[Records]
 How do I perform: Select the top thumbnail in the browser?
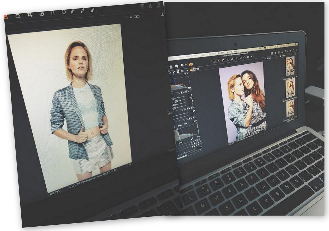click(290, 66)
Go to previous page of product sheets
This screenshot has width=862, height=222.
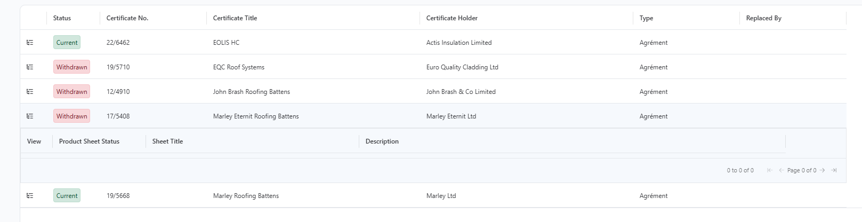782,170
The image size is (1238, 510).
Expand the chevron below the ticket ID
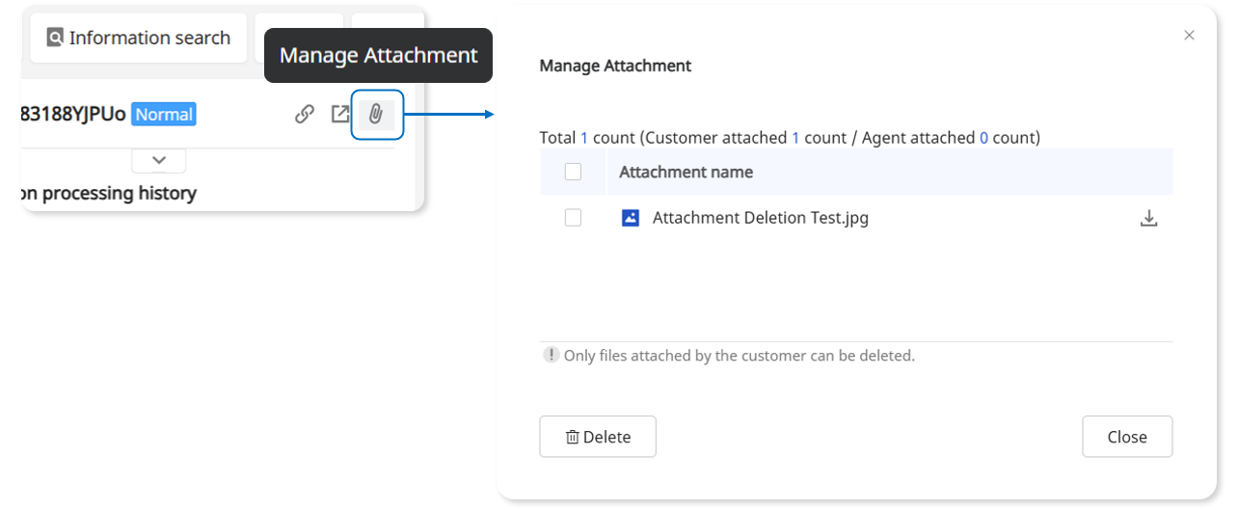click(x=160, y=160)
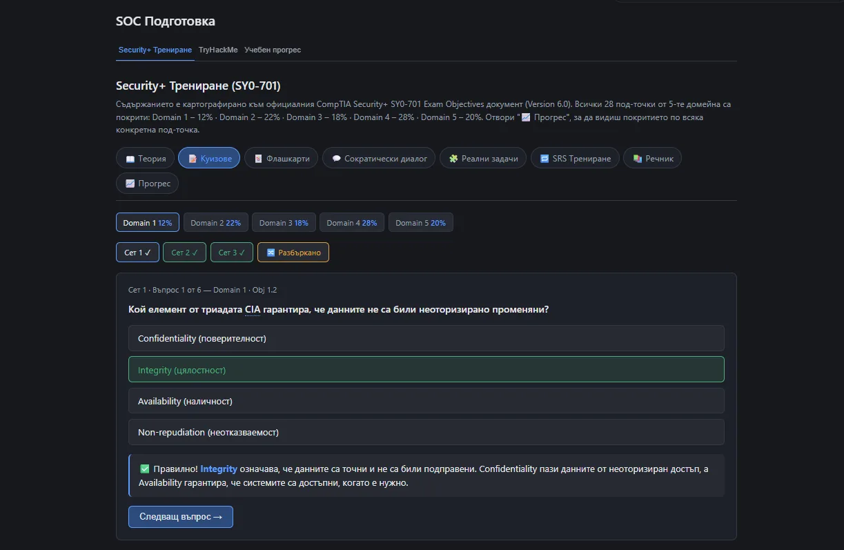Select answer Availability (наличност)
Screen dimensions: 844x550
(426, 401)
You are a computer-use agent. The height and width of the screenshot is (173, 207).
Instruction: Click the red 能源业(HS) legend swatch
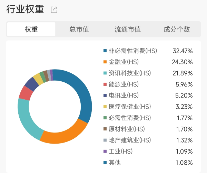tap(105, 84)
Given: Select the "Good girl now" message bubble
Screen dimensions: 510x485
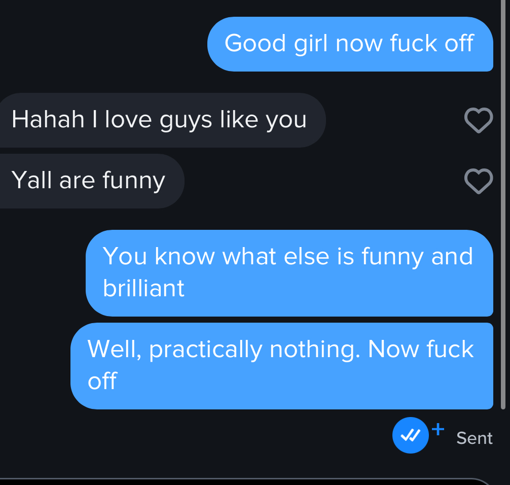Looking at the screenshot, I should click(350, 44).
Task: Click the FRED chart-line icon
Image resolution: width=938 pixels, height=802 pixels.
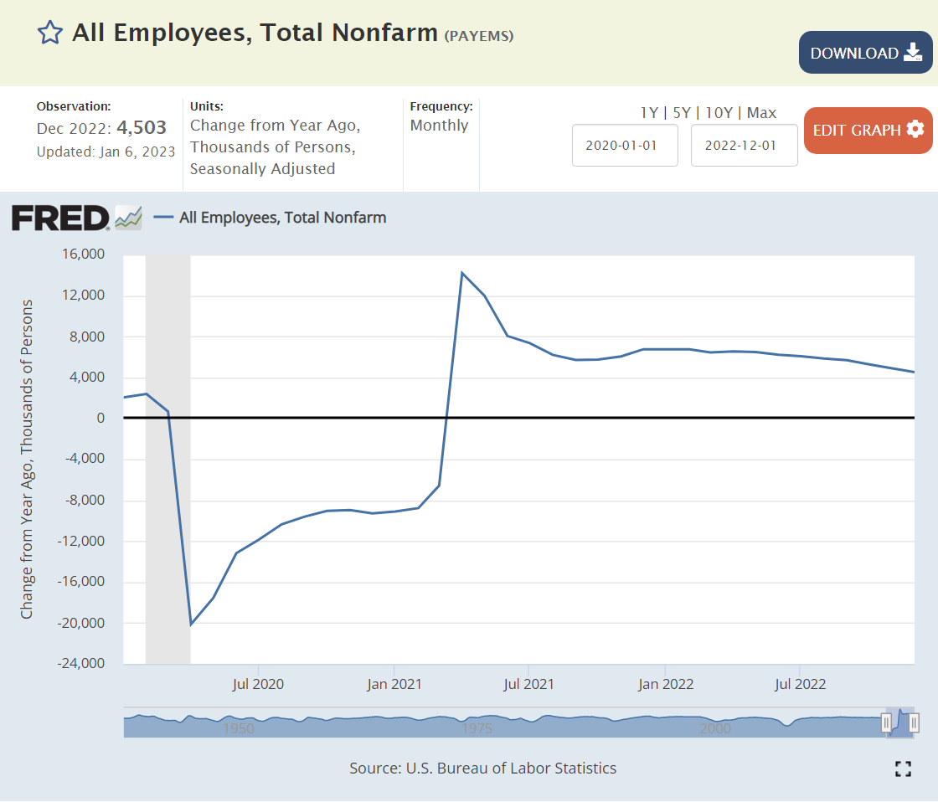Action: click(x=128, y=217)
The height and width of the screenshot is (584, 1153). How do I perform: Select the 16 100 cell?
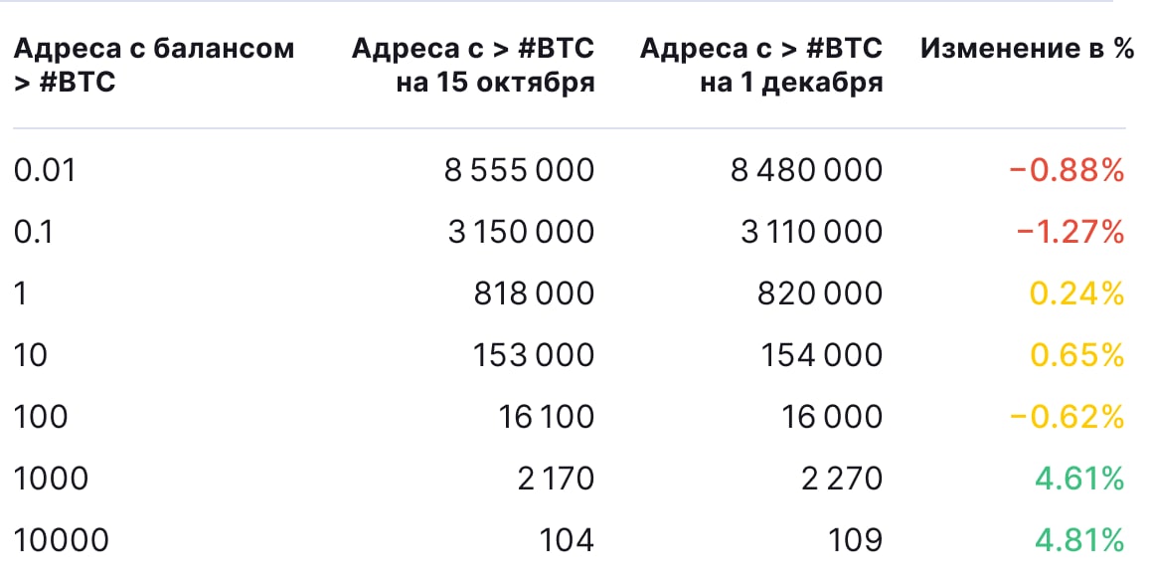coord(548,417)
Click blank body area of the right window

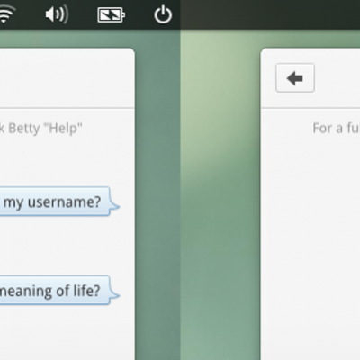(311, 240)
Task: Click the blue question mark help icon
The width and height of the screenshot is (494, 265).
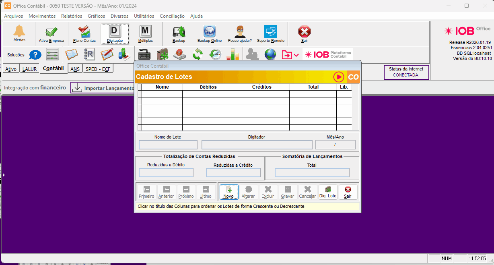Action: pos(35,55)
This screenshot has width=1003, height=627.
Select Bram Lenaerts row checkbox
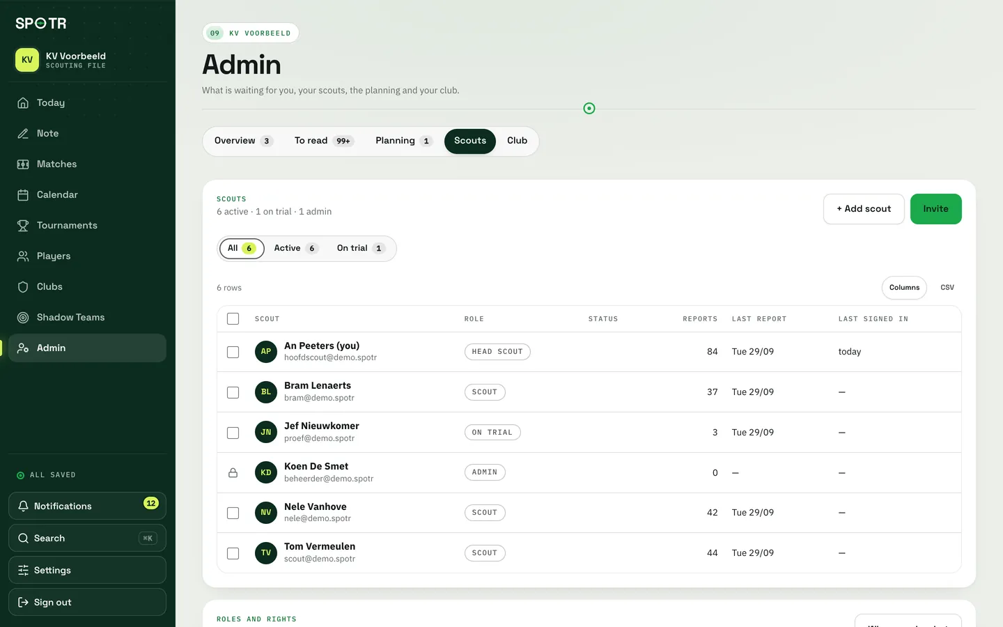coord(233,392)
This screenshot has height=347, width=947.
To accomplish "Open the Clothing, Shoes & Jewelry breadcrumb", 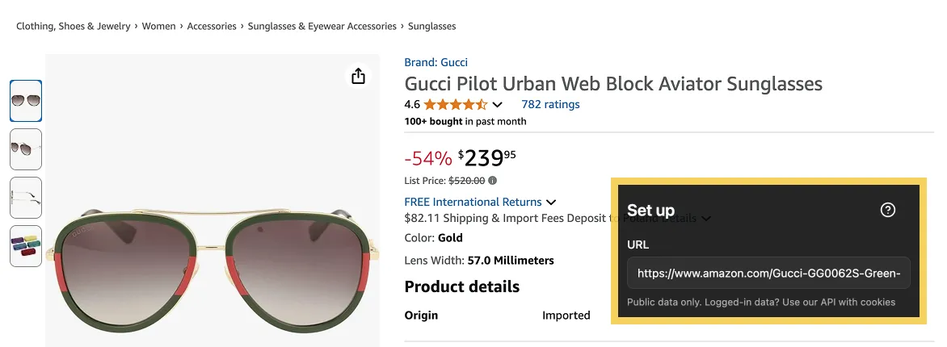I will coord(73,27).
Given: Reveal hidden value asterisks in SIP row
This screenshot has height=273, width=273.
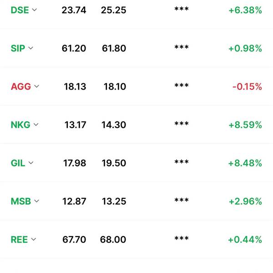Looking at the screenshot, I should click(x=182, y=47).
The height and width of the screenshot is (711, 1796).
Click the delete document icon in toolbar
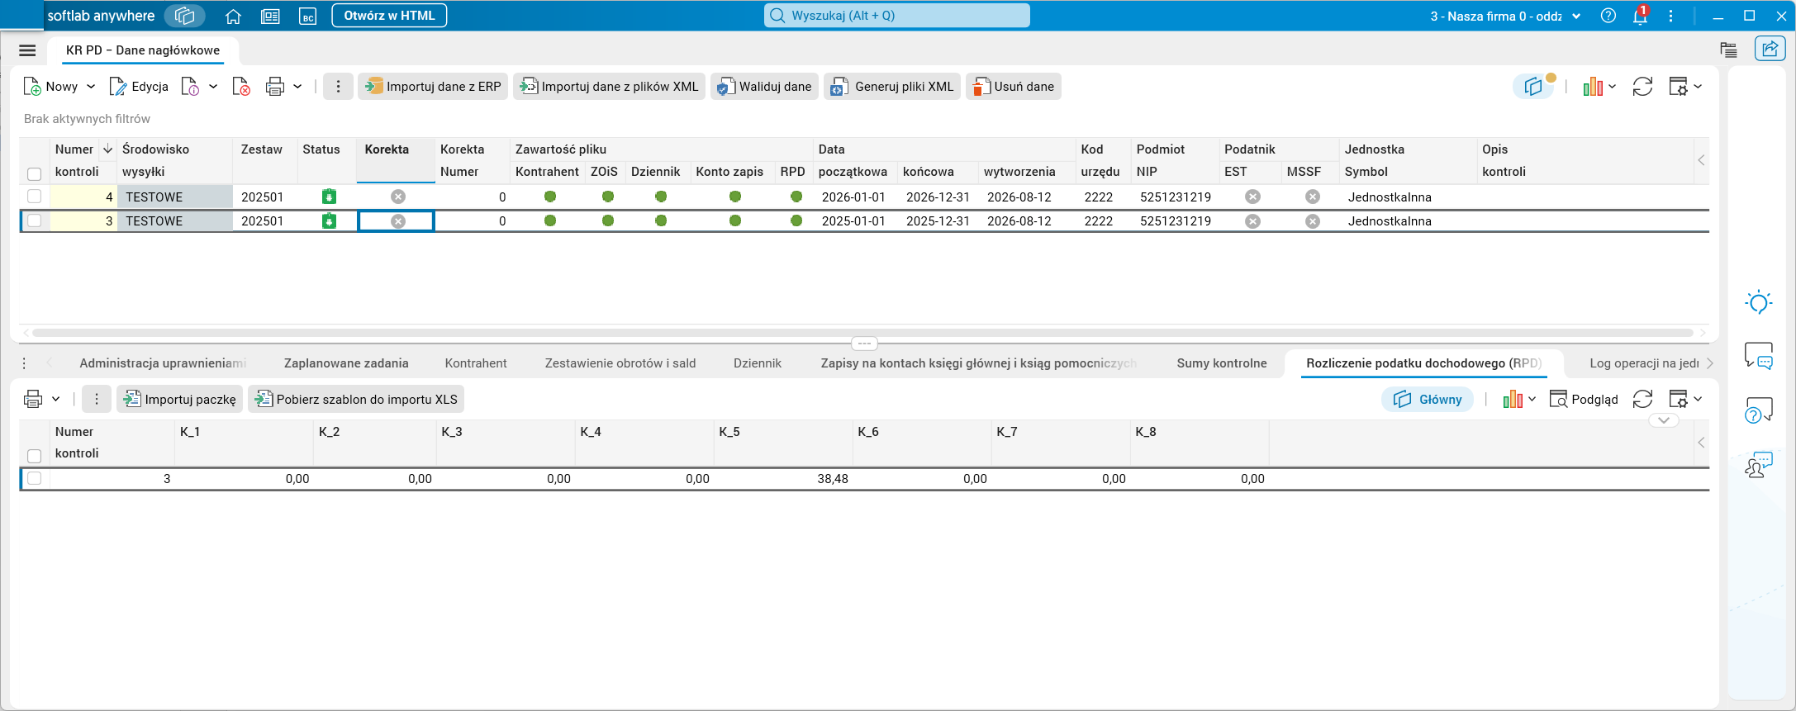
[/Records]
Work to be completed >>
Copy nothing but the lines above that run from the one with "Instruction: Click the" to the one with "Task: Click the FRED chart-line icon", ends included; pictures stay out.

Answer for the task >>
Instruction: Click the red 能源业(HS) legend swatch
tap(105, 84)
Given: Select the "Good girl now" message bubble
Screen dimensions: 510x485
Looking at the screenshot, I should click(350, 44).
Task: Click the FRED chart-line icon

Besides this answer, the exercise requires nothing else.